■ **Page text**:
16 December 2013

Theatre in Europe between World War I & World War II - I: France and Germany


The brutal fact of the Great War, the first WORLD War (as it came to be called after the second), the “war to end all wars,” was impossible to ignore in Europe, whose every wheat field had been turned into trenches, whose beautiful villages and towns were damaged by artillery, and whose people lost approximately half a generation of young men.  According to one historian, 8,300,000 people died and $337 billion dollars was spent on this first disaster of twentieth century proportions.


Artists who had already begun to experiment in the modern mode were forced to ask increasingly difficult questions.  How could the century of the most advanced science and technology in history also wreak the most havoc and destruction?  Artists began to reflect on what had become an increasingly distorted mirror, a world that seemed to have gone mad.  Postwar theatrical movements sought to investigate the era in which they lived. Their experiments were disturbing and shocking, but these avant-garde movements vitally influenced later theatre, mainstream as well as experimental. Paris, which had been established as the hub of the artistic avant-garde experience before the Great War, remained the nucleus of experimentation just after the war as well.  

The next theatrical movements we’re going to examine are disturbing, shocking, and do not flow in the “mainstream” of theatre in their time.  Each of these movements, however, sought to investigate the era in which they lived, and all of them investigated it much more closely than the mainstream theatre, which usually sought to escape the burning questions asked by the theatrical avant-garde. Perhaps most importantly these movements reflected what seemed to be the new world order -- DISorder!

Futurist art - cute
      
Futurist art  - not so cute
One of the earliest of these -isms actually had its start before the war. Futurism was first defined by F.T. Marinetti (an 
Italian writing in Paris) in his 1909 manifesto that founded the movement.  Futurism glorified the energy, speed, and power of the machine age.  This seems reasonable enough, in that astonishing new machines were being constantly created, and in many futurist works of art the feeling of celebration is apparent, as well as good humor about the new machine age.  One theatrical way of expressing
this celebration of speed and power was in the shortest possible playlets, called sintesi (synthetic plays). A typical one is called Detonation, and it takes as long to play as it takes a bullet to detonate! In glorifying the new, however, the movement also rejected the past.  Marinetti called for libraries and museums destroyed, and of course traditional theatres as well.  In place of the theatres came an early form of performance art -- evenings of variety entertainments in cafes and cabarets, calculated to disturb and to provoke audiences. 

A form of futurism, much diluted, is still with us
   
Futurism was adopted throughout Europe.  In Russia in the early teens Victory Over the Sun, a concoction by several collaborators, featured machine-like characters in a geometric, abstract setting with music that jarred in its dissonance.

Dataset items:
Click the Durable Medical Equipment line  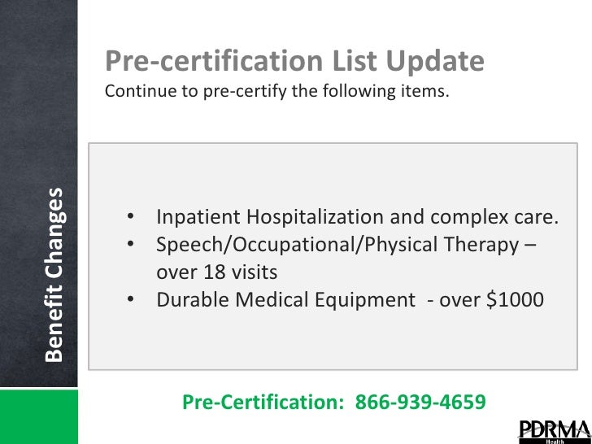pos(350,300)
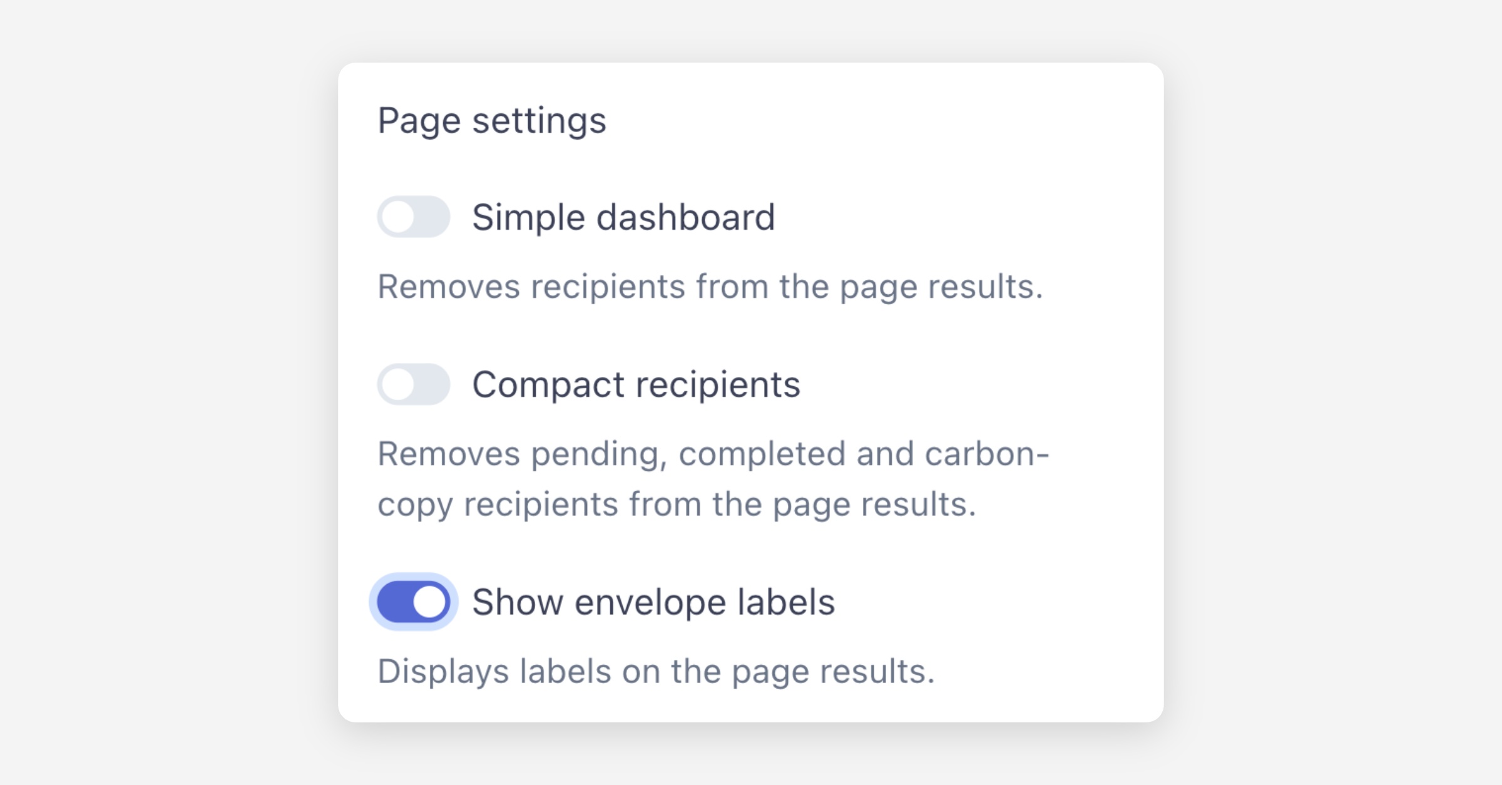Click the Simple dashboard label text
Viewport: 1502px width, 785px height.
click(x=623, y=217)
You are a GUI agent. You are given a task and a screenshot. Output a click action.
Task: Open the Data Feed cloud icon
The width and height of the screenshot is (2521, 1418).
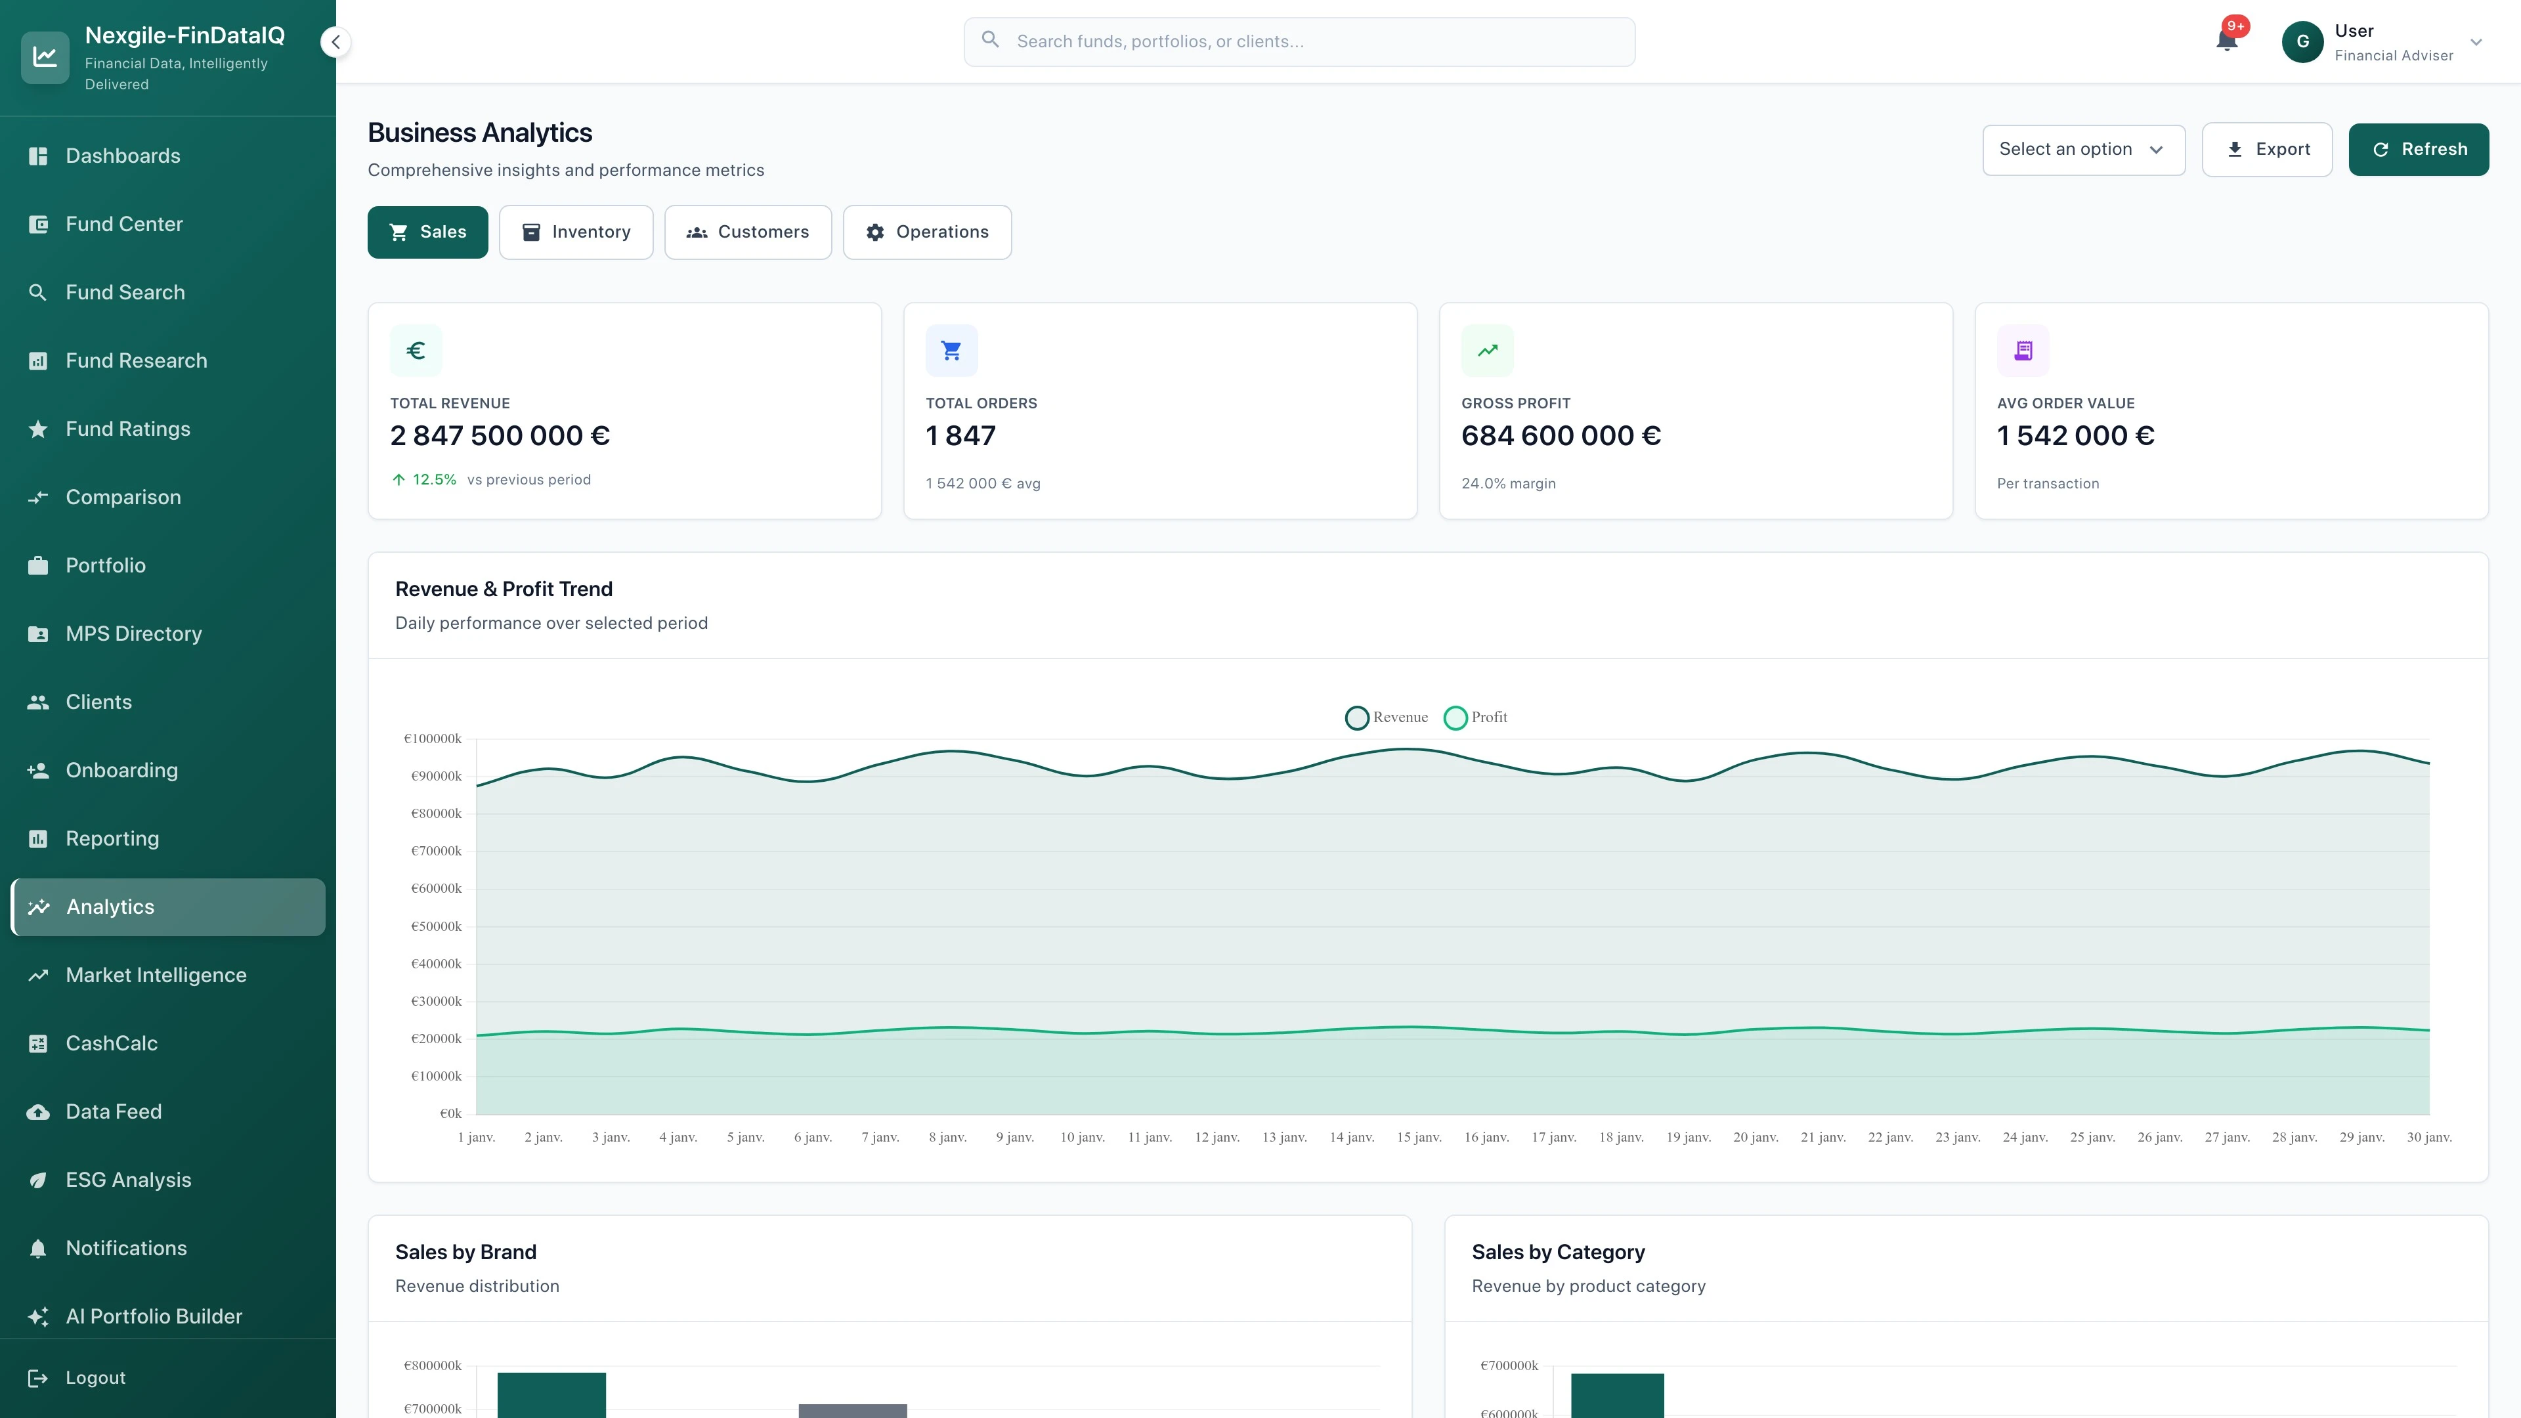coord(38,1112)
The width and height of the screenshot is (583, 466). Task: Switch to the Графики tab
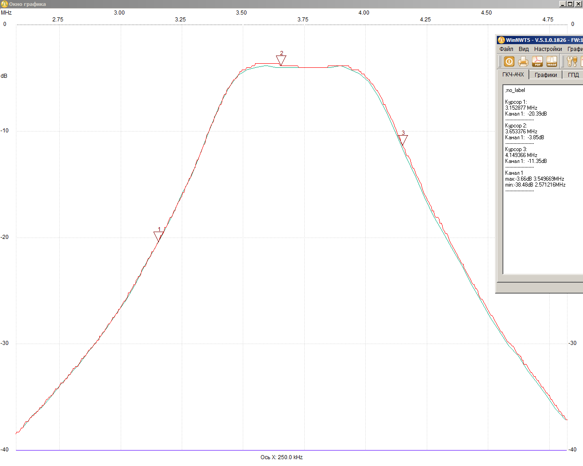546,75
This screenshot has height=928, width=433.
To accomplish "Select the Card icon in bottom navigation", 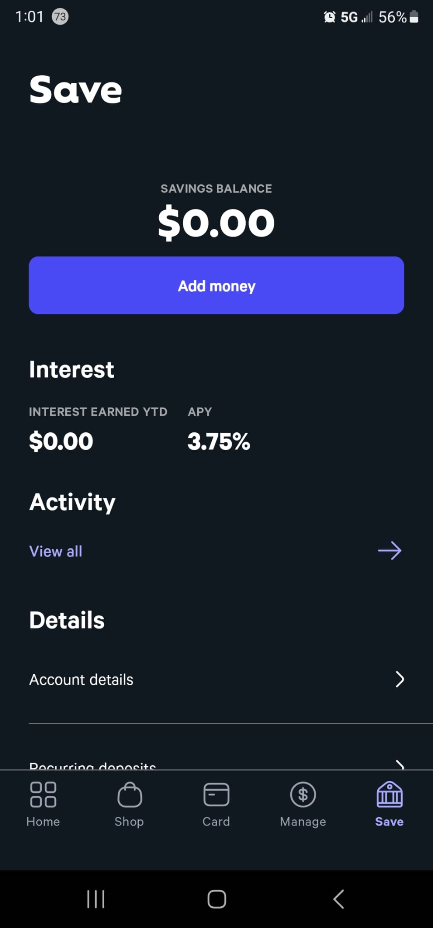I will (216, 794).
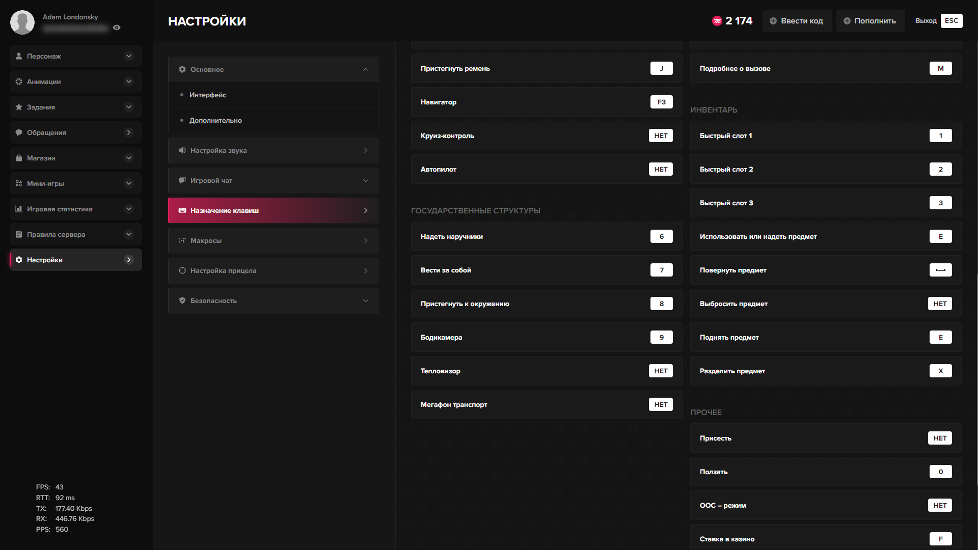Rebind the Навигатор F3 key field
Screen dimensions: 978x550
point(661,102)
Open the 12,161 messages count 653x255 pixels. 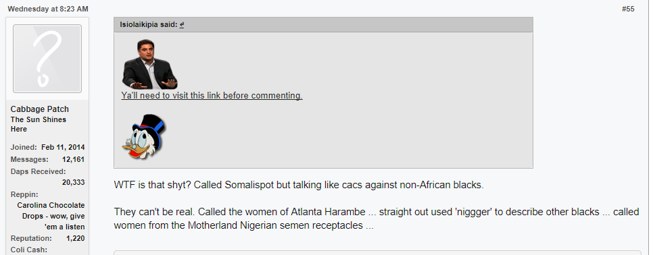73,159
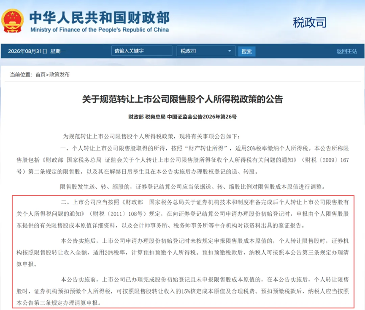The width and height of the screenshot is (365, 310).
Task: Open 政策发布 in the breadcrumb
Action: point(59,74)
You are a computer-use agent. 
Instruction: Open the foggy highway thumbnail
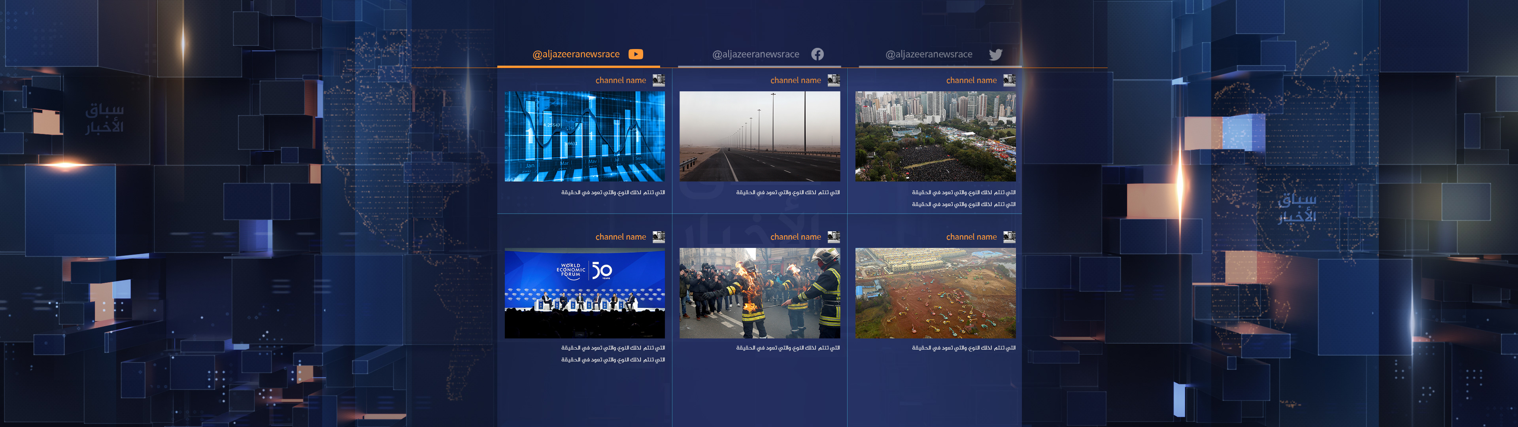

■ **Required tasks**:
1 – From the text on European theatre between the world wars, copy out the passage word for word, beginning at "A form of futurism, much" and stopping after "in its dissonance.".
2 – Extend the text on European theatre between the world wars, picking up after its final sentence.

■ **Answers**:
1 –
A form of futurism, much diluted, is still with us
   
Futurism was adopted throughout Europe.  In Russia in the early teens Victory Over the Sun, a concoction by several collaborators, featured machine-like characters in a geometric, abstract setting with music that jarred in its dissonance.

2 –
Italian Futurists glorified WAR as the supreme example of the new energy. The movement became very popular among the Fascists in Italy after the war, when Enrico Prampolini wrote futurist pieces such as The Merchant of Hearts (1927).  Mussolini thought futurism the perfect art form to define his new fascist state, and Marinetti wrote a pamphlet connecting the two called Futurismo e Fascismo.  The movement ultimately fell apart, but it strongly influenced later playwrights, including Pirandello and Beckett, and many of its tenets were picked up in the radical theatre movements of the 1960s.  At its best futurism attempted to rescue theatre from being a polite museum-style entertainment.  It confronted and interacted with its audiences. Its anti-literary bias fit in with those (and there were many) who argued that in the twentieth century language had broken down and could no longer really communicate.
      
The Futurists were one of many early twentieth century -isms that may at times seem to merge into one as we discuss them.  There are differences between these -isms (often fought over vehemently by practitioners) but often one -ism comes from an earlier -ism, or breaks from an earlier -ism, and becomes a variation on the theme.  Dada, for example, is very important in itself, but also as the progenitor of surrealism. 


Dada was founded in neutral Switzerland in 1916.  Here a number of artists and political dissenters from throughout Europe gathered during the war.  Among the major figures in 
Dada were Hugo Ball, Emmy Hennings, and Richard Huelsenbeck, but the acknowledged leader of the movement was Tristan Tzara, who arranged evenings of Dada performance and wrote no less than seven manifestos on Dada between 1916 and 1920, mostly at the Cabaret Voltaire in Zurich.  He also wrote rather strange Dada plays such as The Gas Heart. In Dada, the world’s true state (embodied in the first World War) seemed to be insanity.  How do you mirror 
this?  Well, to begin with, replace logic and reason with discord and chaos.  Tzara said, “There is a great negative work of destruction to be accomplished.  We must sweep and clean.”  As had the futurists, dada rejected the old institutions -- art, religion, etc.  In a Dada evening performers recited wordless poems!  And when they used words they used them in random order, or backwards.  Short playlets 
and dances were also performed, often several at once.  Often the audience, even the “hip” crowd that this avant-garde form attracted, would begin to scream at the performers, and the evening would end just as the Dadaists wanted it to -- in chaos.  The movement achieved some popularity in Germany, and it received its greatest support in Paris after the war, but it also petered out there after 1920.  It really had nowhere to go, as it dealt exclusively with sweeping out the old.  Elements of Dada were resurrected in the 1960s, but its rejection of “civilized” values and its crazy experiments became absorbed into other movements between the wars, most notably surrealism.


       

Andre Breton wrote the first surrealist manifesto in 1924; however, as far back as Alfred Jarry’s Ubu Roi, elements of 
what would become surrealism were being used in the theatre.  Surrealism, according to Breton, sought to produce “an absence of all control exercised by reason and outside of all esthetic or moral preoccupation.”  Artistic “truth,” for Breton and other surrealists, was best represented by the subconscious mind in a dreamlike state.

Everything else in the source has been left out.